Dong Cheng1, Xubin Qiu1, Ming Zhuang1, Chenlei Zhu1, Hongjun Zou1 and Ailiang Zhang1

1Department of Orthopedics, The Third Affiliated Hospital of Soochow University, Changzhou 213003, P.R. China

Correspondence to:

Ailiang Zhang, email: doctorzal@163.com

Keywords: microRNA-203, nomogram, prognosis, osteosarcoma, external validation

Received: February 28, 2017     Accepted: June 04, 2017     Published: June 17, 2017

ABSTRACT

Background: Recently, nomograms have been used as models for risk prediction in malignant tumor because they can predict the outcome of interest for a certain individual based on many variables. This study aimed to establish an effective prognostic nomogram for osteosarcoma based on the clinicopathological factors and microRNA-203.

Results: The results showed that miR-203 expression was significantly lower in osteosarcoma tissues compared with the corresponding adjacent tissues (P < 0.001). Patients with low miR-203 expression had poor overall survival (OS) in osteosarcoma. The histological type, tumor size, AJCC stage and miR-203 expression were integrated in the nomogram. The nomogram showed significantly better prediction of OS than for patients with non-metastatic osteosarcoma. The ROC curve also showed higher specificity and sensitivity for predicting 3- and 5-year osteosarcoma patients’ survival compared with AJCC stage. The decision curve analysis also indicated more potential of clinical application of the nomogram compared with AJCC staging system. Moreover, our findings were supported by the validation cohort.
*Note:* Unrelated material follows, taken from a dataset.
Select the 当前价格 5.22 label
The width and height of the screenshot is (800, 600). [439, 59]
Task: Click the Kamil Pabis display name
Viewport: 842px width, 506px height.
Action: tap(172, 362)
Materials and Methods: We retrospectively investigated 301 patients with non-metastatic osteosarcoma. Data from primary cohort (n = 198) were used to develop multivariate nomograms. This nomogram was internally validated for discrimination and calibration with bootstrap samples and was externally validated with an independent patient cohort (n = 103).

Conclusions: Our proposed nomogram showed more accurate prognostic prediction for patients with non-metastatic osteosarcoma.